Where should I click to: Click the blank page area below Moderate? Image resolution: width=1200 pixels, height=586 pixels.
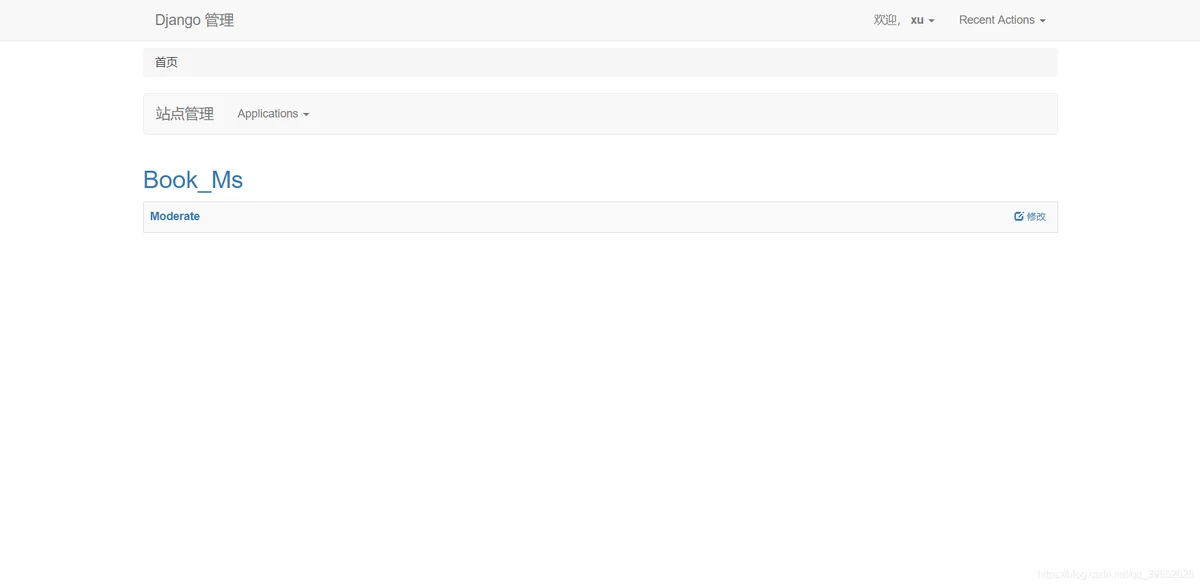(x=600, y=400)
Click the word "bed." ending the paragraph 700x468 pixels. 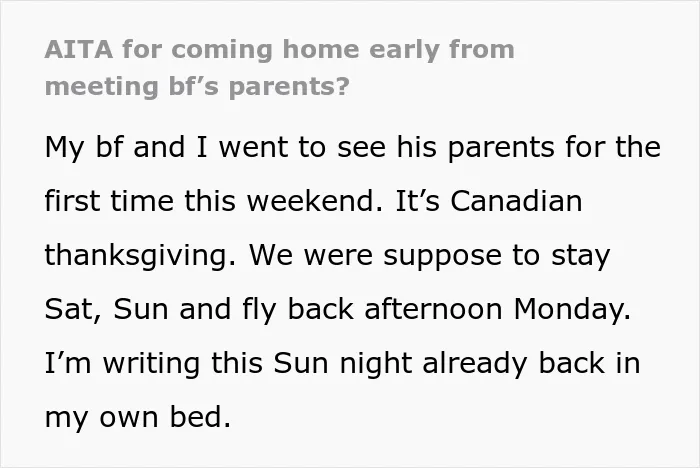(200, 417)
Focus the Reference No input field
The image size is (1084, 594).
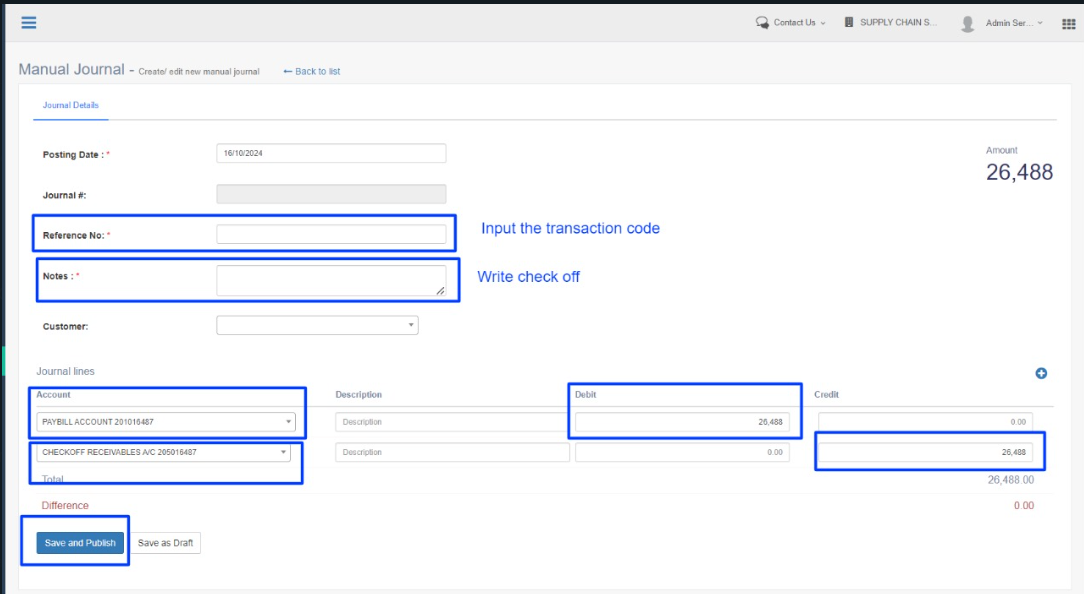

• Your goal:
Starting at the line with "Focus the Reference No input field", output each line through the final one of the listing above, and nothing else. Pictures are to be left out.

• Response to this exercise:
Focus the Reference No input field
The image size is (1084, 594).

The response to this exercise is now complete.